> _Your objective_: Copy each of the following records word for word.

> _Data in this exercise_:
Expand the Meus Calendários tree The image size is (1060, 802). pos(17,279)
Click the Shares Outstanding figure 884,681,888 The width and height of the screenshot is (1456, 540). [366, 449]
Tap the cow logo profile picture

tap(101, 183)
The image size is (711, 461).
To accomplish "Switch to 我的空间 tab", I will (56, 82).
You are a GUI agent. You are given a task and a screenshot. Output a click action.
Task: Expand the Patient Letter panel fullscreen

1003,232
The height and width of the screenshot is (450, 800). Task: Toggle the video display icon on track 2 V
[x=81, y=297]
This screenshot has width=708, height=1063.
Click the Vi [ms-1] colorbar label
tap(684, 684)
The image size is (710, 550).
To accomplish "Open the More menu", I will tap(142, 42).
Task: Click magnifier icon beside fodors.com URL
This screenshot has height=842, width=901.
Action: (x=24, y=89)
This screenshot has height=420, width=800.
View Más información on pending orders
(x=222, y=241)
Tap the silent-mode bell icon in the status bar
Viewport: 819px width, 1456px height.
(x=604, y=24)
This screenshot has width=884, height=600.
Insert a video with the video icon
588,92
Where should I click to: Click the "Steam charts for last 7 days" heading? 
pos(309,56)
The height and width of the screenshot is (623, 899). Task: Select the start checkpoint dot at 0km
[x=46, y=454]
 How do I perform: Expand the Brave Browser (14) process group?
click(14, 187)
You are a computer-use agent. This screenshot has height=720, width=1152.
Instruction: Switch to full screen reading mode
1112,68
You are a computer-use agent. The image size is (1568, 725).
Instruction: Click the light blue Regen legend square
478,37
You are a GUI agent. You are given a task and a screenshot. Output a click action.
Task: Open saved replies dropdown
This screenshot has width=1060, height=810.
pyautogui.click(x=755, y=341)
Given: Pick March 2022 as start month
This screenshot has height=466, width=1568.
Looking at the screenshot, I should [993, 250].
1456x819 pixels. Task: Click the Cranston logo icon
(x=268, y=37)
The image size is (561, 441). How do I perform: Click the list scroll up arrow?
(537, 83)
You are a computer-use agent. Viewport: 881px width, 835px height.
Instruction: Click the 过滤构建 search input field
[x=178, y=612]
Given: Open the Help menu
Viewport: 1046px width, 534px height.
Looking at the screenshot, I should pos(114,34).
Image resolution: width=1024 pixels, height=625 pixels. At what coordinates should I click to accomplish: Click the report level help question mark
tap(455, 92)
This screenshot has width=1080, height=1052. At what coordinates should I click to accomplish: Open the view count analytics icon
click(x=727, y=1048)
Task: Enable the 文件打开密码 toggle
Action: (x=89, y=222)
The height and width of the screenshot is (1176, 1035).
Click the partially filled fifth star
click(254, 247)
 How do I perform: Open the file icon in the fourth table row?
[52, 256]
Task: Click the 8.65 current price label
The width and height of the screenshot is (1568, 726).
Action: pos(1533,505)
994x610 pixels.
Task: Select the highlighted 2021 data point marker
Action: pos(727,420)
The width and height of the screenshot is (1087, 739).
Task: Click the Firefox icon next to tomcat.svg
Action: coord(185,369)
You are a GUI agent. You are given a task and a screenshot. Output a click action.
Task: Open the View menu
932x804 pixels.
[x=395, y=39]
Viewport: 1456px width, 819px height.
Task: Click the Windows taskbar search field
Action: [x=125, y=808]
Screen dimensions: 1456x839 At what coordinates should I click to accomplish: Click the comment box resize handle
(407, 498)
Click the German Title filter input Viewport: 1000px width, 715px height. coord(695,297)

> _Finished task_:
Expand the Meus Calendários tree The image size is (1060, 802). pos(17,279)
Click the Shares Outstanding figure 884,681,888 The width and height of the screenshot is (1456, 540). [366, 449]
Tap the cow logo profile picture

tap(101, 183)
The image size is (711, 461).
To accomplish "Switch to 我的空间 tab", I will (56, 82).
You are a GUI agent. You are given a task and a screenshot. Output a click action.
Task: Expand the Patient Letter panel fullscreen

1003,232
The height and width of the screenshot is (450, 800). Task: Toggle the video display icon on track 2 V
[x=81, y=297]
This screenshot has width=708, height=1063.
Click the Vi [ms-1] colorbar label
tap(684, 684)
The image size is (710, 550).
To accomplish "Open the More menu", I will tap(142, 42).
Task: Click magnifier icon beside fodors.com URL
This screenshot has height=842, width=901.
Action: (x=24, y=89)
This screenshot has height=420, width=800.
View Más información on pending orders
(x=222, y=241)
Tap the silent-mode bell icon in the status bar
Viewport: 819px width, 1456px height.
(x=604, y=24)
This screenshot has width=884, height=600.
Insert a video with the video icon
588,92
Where should I click to: Click the "Steam charts for last 7 days" heading? 
pos(309,56)
The height and width of the screenshot is (623, 899). Task: Select the start checkpoint dot at 0km
[x=46, y=454]
 How do I perform: Expand the Brave Browser (14) process group?
click(14, 187)
You are a computer-use agent. This screenshot has height=720, width=1152.
Instruction: Switch to full screen reading mode
1112,68
You are a computer-use agent. The image size is (1568, 725).
Instruction: Click the light blue Regen legend square
478,37
You are a GUI agent. You are given a task and a screenshot. Output a click action.
Task: Open saved replies dropdown
This screenshot has width=1060, height=810.
pyautogui.click(x=755, y=341)
Given: Pick March 2022 as start month
This screenshot has height=466, width=1568.
Looking at the screenshot, I should [993, 250].
1456x819 pixels. Task: Click the Cranston logo icon
(x=268, y=37)
The image size is (561, 441). How do I perform: Click the list scroll up arrow?
(537, 83)
You are a computer-use agent. Viewport: 881px width, 835px height.
Instruction: Click the 过滤构建 search input field
[x=178, y=612]
Given: Open the Help menu
Viewport: 1046px width, 534px height.
Looking at the screenshot, I should pos(114,34).
Image resolution: width=1024 pixels, height=625 pixels. At what coordinates should I click to accomplish: Click the report level help question mark
tap(455, 92)
This screenshot has width=1080, height=1052. At what coordinates should I click to accomplish: Open the view count analytics icon
click(x=727, y=1048)
Task: Enable the 文件打开密码 toggle
Action: (x=89, y=222)
The height and width of the screenshot is (1176, 1035).
Click the partially filled fifth star
click(254, 247)
 How do I perform: Open the file icon in the fourth table row?
[52, 256]
Task: Click the 8.65 current price label
The width and height of the screenshot is (1568, 726).
Action: pos(1533,505)
994x610 pixels.
Task: Select the highlighted 2021 data point marker
Action: pos(727,420)
The width and height of the screenshot is (1087, 739).
Task: Click the Firefox icon next to tomcat.svg
Action: coord(185,369)
You are a GUI agent. You are given a task and a screenshot. Output a click action.
Task: Open the View menu
932x804 pixels.
[x=395, y=39]
Viewport: 1456px width, 819px height.
Task: Click the Windows taskbar search field
Action: [x=125, y=808]
Screen dimensions: 1456x839 At what coordinates should I click to accomplish: Click the comment box resize handle
(407, 498)
Click the German Title filter input Viewport: 1000px width, 715px height. coord(695,297)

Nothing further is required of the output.